2. The device of claim 1, wherein the artifact comprises smear.
3. The device of claim 1, wherein the artifact comprises noise.
4. The device of claim 1, wherein the artifact comprises degraded
focus.
5. The device of claim 1, wherein the artifact comprises degraded
color or brightness.
6. The device of claim 1, wherein the output is further configured
to provide an alert to the user of the type of artifact.
7. The device of claim 1, wherein the output is further configured
to provide a suggested corrective measure to the user.
8. A method of capturing an image of a scene with an image capture
device, comprising: receiving a user-initiated command to capture
the image; capturing the image of the scene; in response to the
user-initiated command to capture the image, analyzing the captured
image for image artifacts; and upon detection of an image artifact
in the captured image, providing an alert to a user.
9. The method of claim 8, wherein the artifact comprises smear.

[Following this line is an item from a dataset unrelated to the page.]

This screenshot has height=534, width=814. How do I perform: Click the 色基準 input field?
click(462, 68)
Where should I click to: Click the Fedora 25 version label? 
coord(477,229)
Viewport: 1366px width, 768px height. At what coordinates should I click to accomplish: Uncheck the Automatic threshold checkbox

10. The method of claim 8, wherein the artifact comprises
noise.
11. The method of claim 8, wherein the artifact comprises degraded
focus.
12. The method of claim 8, wherein the artifact comprises degraded
color or brightness.
13. The method of claim 8, wherein providing an alert to a user
comprises providing an alert to the user of the type of
artifact.
14. The method of claim 8, wherein providing an alert to a user
comprises providing a suggested corrective measure.
15. An image capture device, comprising: an image capture medium
configured to record image data representative of a scene; a lens,
positioned to focus an image of the scene onto the image capture
medium; an input configured to receive a user-command to capture
the image; an output configured to alert a user to the presence of
an image artifact in the captured image; and a processor; wherein
the processor is programmed to: receive at least a portion of the
image data from the capture medium; analyze the image data for the
presence of the image artifacts; and based on the analysis send
alert information to the output.
16. The image capture device of claim 15, wherein the processor is
further programmed to receive information from local contrast
measurement circuitry and use the information to analyze the image
data for the presence of image artifacts.
17. The image capture device of claim 15, wherein the processor is
further programmed to receive motion estimation information from
motion estimation circuitry and use the motion estimation
information to analyze the image data for the presence of image
artifacts.
18. The image capture device of claim 15, wherein image data
comprises first image data and wherein the processor is further
programmed to receive second image data from a contemporaneously
captured image and use the second image data to analyze the first
image data for the presence of image artifacts.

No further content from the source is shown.